ASSIGNMENT: All that is needed is the line containing "Viewport: 1628px width, 1649px height." together with each line after it, transcribed exactly to the end of the records.

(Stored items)
※ ※ ※
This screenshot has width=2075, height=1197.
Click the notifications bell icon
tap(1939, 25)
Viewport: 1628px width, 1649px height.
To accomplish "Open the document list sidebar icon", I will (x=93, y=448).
※ ※ ※
OUTPUT OF THE TASK:
Viewport: 1628px width, 1649px height.
To accomplish "Open the document list sidebar icon", I will (x=93, y=448).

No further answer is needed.